* SOURCE DOCUMENT

^^^^^^^^

Since the API of the load_tcvis is based on GeoBox, one can load a specific ROI based on an existing Xarray DataArray:

import xarray as xr
import odc.geo.xr

from darts_aquisition import load_tcvis

# Assume "optical" is an already loaded s2 based dataarray

tcvis = load_tcvis(
    optical.odc.geobox,
    "/path/to/tcvis-parent-directory",
)

# Now we can for example match the resolution and extent of the optical data:
tcvis = tcvis.odc.reproject(optical.odc.geobox, resampling="cubic")

Source code in darts-acquisition/src/darts_acquisition/tcvis.py

@stopwatch.f("Loading TCVIS", printer=logger.debug, print_kwargs=["data_dir", "buffer", "persist"])
def load_tcvis(
    geobox: GeoBox,
    data_dir: Path | str,
    buffer: int = 0,
    persist: bool = True,
) -> xr.Dataset:
    """Load the TCVIS for the given geobox, fetch new data from GEE if necessary.

^^^^^^^^

* PROBLEM TO SOLVE
Quote the load_tcvis documentation above word for word, starting at "Source code in" and ending after "GEE if necessary.".

* RECORDED DATA
^^^^^^^^

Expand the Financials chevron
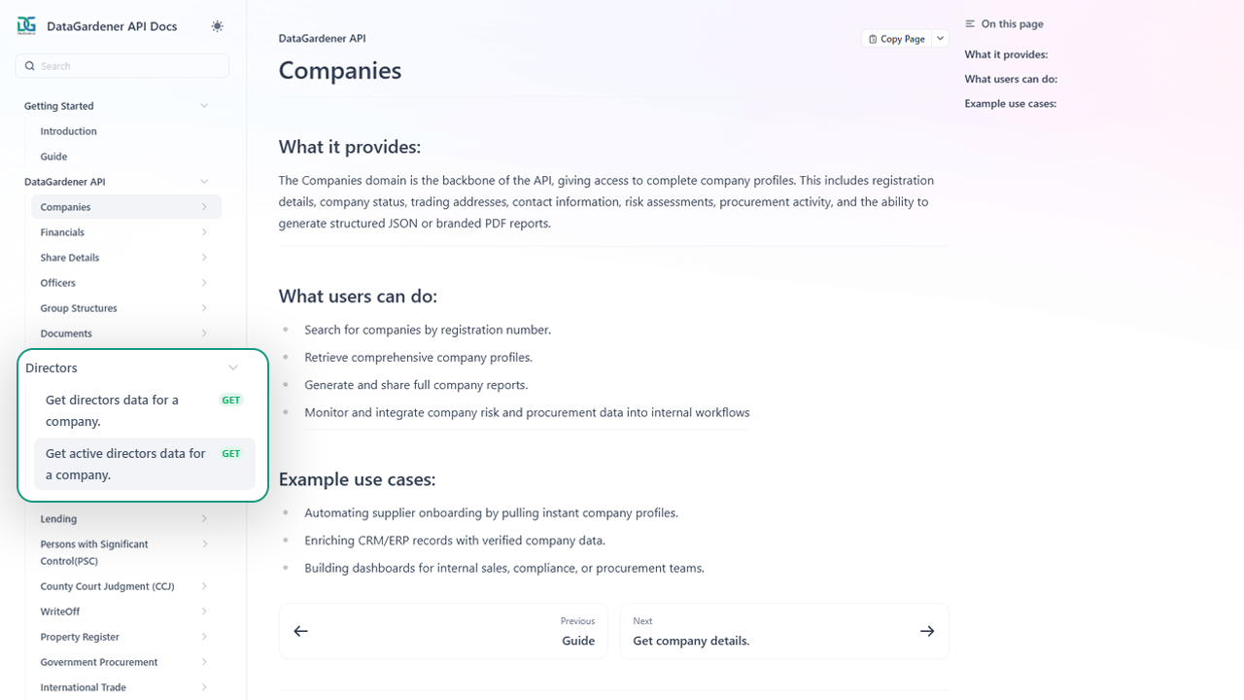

^^^^^^^^

* ANSWER FOR THE TASK
Source code in darts-acquisition/src/darts_acquisition/tcvis.py

@stopwatch.f("Loading TCVIS", printer=logger.debug, print_kwargs=["data_dir", "buffer", "persist"])
def load_tcvis(
    geobox: GeoBox,
    data_dir: Path | str,
    buffer: int = 0,
    persist: bool = True,
) -> xr.Dataset:
    """Load the TCVIS for the given geobox, fetch new data from GEE if necessary.